Photo issue du site de l'Assemblée nationale ou de WikipediaDaniel Goldberg, rapporteur de la commission des affaires économiques :

Eh bien, à cet instant, au nom de la commission des affaires économiques, je me félicite que le Gouvernement, vous en particulier, madame la ministre, ayez choisi de vous attaquer résolument à un des facteurs qui minent notre cohésion sociale : je veux parler du mal-logement. En effet, pour nombre de familles de notre pays, et pas seulement les plus modestes, le droit essentiel de se loger dignement, à un coût abordable, hors d’une précarité qui est un frein à toute qualité de vie et qui, lorsque l’on est parent, compromet l’épanouissement des enfants, ce droit essentiel à valeur constitutionnelle est loin de correspondre à la réalité de leur vie.

C’est pour cela que ce Gouvernement et cette majorité ont engagé depuis près de dix-huit mois nombre de réformes afin de développer une offre de logements socialement accessibles et équitablement répartis sur le territoire, c’est-à-dire construire, là où sont les besoins, des logements abordables et adaptés à l’ensemble des ménages.

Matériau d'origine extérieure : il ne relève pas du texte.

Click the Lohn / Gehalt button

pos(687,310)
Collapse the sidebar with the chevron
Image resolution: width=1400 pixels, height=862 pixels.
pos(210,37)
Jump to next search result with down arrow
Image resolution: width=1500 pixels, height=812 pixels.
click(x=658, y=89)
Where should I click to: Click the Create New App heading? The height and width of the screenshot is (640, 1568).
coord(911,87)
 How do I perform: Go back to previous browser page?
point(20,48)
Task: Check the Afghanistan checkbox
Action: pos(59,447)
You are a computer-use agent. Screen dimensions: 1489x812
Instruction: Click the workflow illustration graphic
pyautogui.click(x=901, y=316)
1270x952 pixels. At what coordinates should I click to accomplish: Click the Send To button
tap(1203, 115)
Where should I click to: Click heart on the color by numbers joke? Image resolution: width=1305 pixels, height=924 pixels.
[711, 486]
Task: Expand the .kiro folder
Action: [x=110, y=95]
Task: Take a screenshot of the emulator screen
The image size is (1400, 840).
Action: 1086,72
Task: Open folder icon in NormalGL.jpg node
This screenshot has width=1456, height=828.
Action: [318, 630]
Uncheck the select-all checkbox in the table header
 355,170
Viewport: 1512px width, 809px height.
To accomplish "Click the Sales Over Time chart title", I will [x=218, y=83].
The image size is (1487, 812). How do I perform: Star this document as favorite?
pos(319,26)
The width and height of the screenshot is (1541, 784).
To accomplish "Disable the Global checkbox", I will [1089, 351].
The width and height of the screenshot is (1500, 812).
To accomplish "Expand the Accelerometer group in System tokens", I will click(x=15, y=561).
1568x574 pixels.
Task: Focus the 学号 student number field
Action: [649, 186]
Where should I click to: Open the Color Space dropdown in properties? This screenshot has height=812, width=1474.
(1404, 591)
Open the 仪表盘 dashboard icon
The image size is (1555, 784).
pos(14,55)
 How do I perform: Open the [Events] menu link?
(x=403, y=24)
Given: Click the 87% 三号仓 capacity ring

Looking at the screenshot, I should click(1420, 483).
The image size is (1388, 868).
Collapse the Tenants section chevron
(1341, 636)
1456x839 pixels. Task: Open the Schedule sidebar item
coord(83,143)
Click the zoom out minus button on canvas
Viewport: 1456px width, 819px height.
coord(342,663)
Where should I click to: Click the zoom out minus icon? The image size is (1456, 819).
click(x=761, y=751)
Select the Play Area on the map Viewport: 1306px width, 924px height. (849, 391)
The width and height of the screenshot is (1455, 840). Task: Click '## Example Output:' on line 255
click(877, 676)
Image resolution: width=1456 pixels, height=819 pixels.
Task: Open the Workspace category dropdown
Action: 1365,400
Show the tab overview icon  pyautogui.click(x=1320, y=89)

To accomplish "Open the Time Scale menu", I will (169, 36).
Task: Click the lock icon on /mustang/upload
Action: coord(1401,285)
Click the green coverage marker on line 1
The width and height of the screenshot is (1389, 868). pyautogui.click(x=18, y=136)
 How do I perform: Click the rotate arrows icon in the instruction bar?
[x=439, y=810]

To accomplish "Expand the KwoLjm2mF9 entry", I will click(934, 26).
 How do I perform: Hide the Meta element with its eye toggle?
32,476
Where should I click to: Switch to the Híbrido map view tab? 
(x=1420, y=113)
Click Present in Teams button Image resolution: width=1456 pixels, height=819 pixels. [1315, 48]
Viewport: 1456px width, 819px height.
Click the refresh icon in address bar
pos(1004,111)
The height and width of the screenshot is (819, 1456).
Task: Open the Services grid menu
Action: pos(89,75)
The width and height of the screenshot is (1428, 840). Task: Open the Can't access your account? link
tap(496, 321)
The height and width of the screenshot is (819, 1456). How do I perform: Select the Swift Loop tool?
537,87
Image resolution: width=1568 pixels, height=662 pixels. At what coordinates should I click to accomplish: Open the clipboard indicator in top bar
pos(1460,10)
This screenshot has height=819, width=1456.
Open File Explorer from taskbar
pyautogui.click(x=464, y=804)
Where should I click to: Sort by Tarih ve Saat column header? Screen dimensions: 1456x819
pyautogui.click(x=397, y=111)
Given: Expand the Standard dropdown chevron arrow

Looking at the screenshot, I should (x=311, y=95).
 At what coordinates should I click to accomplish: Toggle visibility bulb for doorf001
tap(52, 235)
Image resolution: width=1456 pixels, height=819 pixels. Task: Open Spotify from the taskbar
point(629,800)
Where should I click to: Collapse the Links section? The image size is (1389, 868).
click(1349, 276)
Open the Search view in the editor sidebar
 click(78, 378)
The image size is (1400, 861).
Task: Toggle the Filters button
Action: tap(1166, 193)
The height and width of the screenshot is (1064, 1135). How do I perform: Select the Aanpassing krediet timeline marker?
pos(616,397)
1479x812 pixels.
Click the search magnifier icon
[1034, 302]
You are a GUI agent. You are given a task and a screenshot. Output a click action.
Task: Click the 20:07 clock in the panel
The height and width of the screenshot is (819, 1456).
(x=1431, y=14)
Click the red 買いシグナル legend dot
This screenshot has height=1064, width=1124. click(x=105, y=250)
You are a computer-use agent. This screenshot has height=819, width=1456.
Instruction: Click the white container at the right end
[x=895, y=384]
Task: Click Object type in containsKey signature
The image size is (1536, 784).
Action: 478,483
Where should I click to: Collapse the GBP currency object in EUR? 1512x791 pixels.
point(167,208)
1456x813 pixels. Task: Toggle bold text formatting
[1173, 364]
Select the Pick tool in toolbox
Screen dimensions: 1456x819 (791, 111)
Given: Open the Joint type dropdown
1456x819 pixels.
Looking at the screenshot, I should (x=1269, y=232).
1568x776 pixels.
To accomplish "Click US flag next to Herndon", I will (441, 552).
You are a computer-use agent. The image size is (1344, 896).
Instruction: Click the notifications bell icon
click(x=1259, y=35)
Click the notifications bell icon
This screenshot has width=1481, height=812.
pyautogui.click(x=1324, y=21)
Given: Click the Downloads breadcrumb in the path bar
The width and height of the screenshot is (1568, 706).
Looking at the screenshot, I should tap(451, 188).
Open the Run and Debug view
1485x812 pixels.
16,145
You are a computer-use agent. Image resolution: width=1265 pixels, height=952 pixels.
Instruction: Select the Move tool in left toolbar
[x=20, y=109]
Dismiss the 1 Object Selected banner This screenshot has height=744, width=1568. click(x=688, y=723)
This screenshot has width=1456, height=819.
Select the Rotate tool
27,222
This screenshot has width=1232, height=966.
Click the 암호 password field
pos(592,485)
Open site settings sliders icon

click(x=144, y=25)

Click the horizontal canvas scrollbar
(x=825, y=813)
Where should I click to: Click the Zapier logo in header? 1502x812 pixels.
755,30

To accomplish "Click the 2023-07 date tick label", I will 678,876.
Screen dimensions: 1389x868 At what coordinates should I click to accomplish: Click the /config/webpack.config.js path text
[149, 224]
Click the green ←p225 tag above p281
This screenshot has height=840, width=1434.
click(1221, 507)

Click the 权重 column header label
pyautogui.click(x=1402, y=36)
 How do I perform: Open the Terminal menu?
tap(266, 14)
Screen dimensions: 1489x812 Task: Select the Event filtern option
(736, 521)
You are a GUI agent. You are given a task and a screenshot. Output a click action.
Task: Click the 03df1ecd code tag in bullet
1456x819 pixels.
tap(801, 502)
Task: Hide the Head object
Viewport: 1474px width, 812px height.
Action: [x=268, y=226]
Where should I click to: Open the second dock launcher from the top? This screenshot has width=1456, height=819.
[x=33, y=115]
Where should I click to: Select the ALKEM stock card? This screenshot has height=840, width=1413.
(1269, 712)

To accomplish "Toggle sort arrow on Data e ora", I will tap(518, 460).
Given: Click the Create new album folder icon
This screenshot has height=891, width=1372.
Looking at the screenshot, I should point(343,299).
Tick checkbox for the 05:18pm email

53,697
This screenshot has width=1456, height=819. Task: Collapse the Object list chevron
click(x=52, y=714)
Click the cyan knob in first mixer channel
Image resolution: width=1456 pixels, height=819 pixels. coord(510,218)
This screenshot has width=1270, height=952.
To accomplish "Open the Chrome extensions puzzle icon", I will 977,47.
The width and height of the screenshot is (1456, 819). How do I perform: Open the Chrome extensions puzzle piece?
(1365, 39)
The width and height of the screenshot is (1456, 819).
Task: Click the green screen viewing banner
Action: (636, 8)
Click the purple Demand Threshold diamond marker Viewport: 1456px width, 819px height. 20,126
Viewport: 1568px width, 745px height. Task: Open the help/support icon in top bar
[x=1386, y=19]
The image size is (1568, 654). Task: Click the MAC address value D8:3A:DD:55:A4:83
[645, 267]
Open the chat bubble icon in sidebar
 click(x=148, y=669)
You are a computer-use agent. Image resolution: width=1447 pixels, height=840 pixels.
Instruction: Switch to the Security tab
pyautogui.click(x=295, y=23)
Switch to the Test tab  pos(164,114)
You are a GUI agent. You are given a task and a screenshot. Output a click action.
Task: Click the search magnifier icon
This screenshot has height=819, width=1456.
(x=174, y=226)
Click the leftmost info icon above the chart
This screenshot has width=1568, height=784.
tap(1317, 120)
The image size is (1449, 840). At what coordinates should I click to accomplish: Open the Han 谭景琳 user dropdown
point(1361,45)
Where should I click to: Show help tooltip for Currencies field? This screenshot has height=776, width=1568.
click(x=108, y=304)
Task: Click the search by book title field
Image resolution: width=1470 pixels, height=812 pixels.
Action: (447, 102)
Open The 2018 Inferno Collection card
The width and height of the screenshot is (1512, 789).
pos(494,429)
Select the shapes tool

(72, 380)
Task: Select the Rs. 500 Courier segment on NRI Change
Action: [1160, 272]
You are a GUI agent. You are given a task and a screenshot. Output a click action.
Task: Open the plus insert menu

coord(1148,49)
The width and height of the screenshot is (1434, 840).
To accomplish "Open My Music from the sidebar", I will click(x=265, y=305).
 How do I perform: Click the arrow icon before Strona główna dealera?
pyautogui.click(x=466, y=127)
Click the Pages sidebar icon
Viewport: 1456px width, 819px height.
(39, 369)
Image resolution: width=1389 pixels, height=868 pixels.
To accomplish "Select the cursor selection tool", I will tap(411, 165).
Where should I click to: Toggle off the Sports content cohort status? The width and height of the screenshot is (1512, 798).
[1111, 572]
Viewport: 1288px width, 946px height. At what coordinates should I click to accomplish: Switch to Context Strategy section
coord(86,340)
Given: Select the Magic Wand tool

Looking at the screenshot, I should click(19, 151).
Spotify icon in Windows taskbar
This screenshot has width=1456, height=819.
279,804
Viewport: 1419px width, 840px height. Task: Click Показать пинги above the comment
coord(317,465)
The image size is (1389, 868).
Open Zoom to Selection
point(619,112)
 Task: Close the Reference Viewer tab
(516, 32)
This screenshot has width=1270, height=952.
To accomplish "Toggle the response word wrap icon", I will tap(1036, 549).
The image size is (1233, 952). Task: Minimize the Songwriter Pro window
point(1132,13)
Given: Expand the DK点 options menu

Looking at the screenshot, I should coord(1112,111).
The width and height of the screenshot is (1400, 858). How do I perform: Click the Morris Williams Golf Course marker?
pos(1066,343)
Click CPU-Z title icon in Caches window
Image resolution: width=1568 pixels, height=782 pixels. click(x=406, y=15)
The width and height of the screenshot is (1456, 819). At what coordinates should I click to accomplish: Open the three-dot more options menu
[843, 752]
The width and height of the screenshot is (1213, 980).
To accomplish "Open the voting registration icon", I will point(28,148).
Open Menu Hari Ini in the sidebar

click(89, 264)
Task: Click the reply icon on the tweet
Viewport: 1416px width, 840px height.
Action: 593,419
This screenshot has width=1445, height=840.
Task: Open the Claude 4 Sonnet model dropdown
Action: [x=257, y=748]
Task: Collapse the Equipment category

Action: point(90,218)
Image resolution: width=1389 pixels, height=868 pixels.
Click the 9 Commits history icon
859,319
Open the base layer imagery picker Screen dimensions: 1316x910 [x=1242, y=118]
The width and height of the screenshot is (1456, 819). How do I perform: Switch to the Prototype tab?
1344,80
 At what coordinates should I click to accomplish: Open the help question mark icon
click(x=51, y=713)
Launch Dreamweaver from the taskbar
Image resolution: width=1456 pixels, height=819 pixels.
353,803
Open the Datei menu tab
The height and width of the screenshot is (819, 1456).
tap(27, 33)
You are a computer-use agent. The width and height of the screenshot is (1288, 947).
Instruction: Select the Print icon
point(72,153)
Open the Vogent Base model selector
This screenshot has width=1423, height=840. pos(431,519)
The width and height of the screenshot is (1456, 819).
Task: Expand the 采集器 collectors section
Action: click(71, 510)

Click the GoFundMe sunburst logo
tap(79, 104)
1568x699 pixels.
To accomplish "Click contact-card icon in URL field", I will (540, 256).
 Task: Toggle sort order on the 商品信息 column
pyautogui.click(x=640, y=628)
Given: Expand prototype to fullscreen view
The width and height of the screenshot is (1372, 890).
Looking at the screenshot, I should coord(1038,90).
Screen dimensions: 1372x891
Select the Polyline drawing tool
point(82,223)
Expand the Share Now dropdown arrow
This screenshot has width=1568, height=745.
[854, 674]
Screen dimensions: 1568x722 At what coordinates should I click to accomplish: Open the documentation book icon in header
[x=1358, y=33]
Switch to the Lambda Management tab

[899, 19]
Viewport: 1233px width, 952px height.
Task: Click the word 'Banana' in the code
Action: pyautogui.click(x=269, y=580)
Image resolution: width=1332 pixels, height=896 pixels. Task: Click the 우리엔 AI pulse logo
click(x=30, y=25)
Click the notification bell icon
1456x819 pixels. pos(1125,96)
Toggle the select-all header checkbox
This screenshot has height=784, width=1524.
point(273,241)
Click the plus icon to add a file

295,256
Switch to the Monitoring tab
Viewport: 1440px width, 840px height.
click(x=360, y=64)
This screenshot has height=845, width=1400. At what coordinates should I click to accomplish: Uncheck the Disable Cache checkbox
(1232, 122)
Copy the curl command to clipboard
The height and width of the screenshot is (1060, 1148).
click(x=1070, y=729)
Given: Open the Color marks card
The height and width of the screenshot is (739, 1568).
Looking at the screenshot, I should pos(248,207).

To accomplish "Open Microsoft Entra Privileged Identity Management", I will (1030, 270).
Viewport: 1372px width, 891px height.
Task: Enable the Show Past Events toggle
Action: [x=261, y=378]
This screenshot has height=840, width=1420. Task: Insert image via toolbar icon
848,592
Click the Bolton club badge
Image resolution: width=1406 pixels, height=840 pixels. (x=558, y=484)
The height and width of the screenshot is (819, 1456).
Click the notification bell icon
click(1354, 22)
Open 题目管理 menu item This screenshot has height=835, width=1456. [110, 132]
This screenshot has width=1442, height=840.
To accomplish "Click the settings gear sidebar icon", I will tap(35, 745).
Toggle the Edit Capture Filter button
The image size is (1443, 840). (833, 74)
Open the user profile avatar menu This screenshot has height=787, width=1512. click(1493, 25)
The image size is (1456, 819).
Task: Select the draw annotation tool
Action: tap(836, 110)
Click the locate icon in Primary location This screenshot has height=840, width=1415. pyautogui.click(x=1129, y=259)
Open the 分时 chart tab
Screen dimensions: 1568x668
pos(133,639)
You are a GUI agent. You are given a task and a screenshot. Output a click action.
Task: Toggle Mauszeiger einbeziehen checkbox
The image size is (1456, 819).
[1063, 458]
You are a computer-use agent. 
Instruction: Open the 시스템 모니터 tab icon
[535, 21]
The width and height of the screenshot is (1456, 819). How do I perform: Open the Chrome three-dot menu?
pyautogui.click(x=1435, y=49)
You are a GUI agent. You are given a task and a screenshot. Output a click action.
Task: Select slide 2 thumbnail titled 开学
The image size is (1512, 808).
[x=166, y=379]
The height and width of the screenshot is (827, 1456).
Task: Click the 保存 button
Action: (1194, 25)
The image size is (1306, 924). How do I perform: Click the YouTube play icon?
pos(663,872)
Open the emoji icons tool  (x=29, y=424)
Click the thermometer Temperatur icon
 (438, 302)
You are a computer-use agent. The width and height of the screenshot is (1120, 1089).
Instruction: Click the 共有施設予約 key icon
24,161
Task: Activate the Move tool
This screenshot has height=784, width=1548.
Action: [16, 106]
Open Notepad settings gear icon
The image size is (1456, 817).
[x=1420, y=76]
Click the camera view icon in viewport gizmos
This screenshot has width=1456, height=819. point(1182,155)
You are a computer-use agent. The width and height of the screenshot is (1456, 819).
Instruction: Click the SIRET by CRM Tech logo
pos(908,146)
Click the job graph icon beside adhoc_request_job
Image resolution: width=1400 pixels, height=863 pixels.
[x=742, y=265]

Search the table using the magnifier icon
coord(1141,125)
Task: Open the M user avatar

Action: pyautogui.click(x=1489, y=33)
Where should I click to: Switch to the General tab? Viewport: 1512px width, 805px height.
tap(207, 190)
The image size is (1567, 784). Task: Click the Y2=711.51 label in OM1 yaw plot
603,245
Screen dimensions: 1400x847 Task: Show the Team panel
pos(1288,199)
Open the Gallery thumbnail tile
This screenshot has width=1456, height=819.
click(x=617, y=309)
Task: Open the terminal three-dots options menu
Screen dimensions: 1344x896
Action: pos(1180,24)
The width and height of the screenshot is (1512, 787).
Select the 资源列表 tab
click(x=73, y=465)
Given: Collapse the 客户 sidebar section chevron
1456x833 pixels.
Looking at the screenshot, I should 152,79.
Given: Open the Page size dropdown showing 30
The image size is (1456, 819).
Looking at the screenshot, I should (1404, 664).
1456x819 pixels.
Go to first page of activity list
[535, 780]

Puis, je l’ai déjà dit dans cet hémicycle, notre pays se complaît depuis trop longtemps dans l’oxymore d’une crise qui dure dans le domaine du logement alors qu’une crise, par nature, ne devrait pas durer. C’est aujourd’hui un défaut structurel qui pèse sur la compétitivité de notre pays.

Quantité de familles sont obligées de partir des centres-villes du fait de la rareté d’une offre socialement accessible. La ghettoïsation de notre pays par le haut dans certains quartiers aisés qui se replient sur eux-mêmes handicape notre équilibre social, démographique et économique. La seule loi de l’offre et de la demande entraîne certaines déviances, condamnées par les grandes organisations de professionnels de l’immobilier. Enfin, et c’est sans doute le principal, pour beaucoup, nos concitoyens engagent une partie très importante, trop importante et bien supérieure en proportion par rapport à d’autres pays européens, de leurs revenus pour se loger.

En fait, il y a sans doute deux manières d’aborder ce sujet : la première est de penser que les intérêts des différents acteurs s’opposent, ceux des locataires et des propriétaires, par exemple, ou encore ceux des copropriétaires et des syndics, voire ceux des acheteurs, des vendeurs et des professionnels de l’immobilier. Il reviendrait dans ce schéma de pensée à chacun dans cette assemblée de choisir son camp et de le défendre au mieux.

Mon sentiment n’est pas celui-là et c’est pour cela que je défends ce projet de loi qui recherche un nouvel équilibre entre les acteurs, un nouvel équilibre profitable à tous ceux qui se refusent de profiter indûment de la crise du logement.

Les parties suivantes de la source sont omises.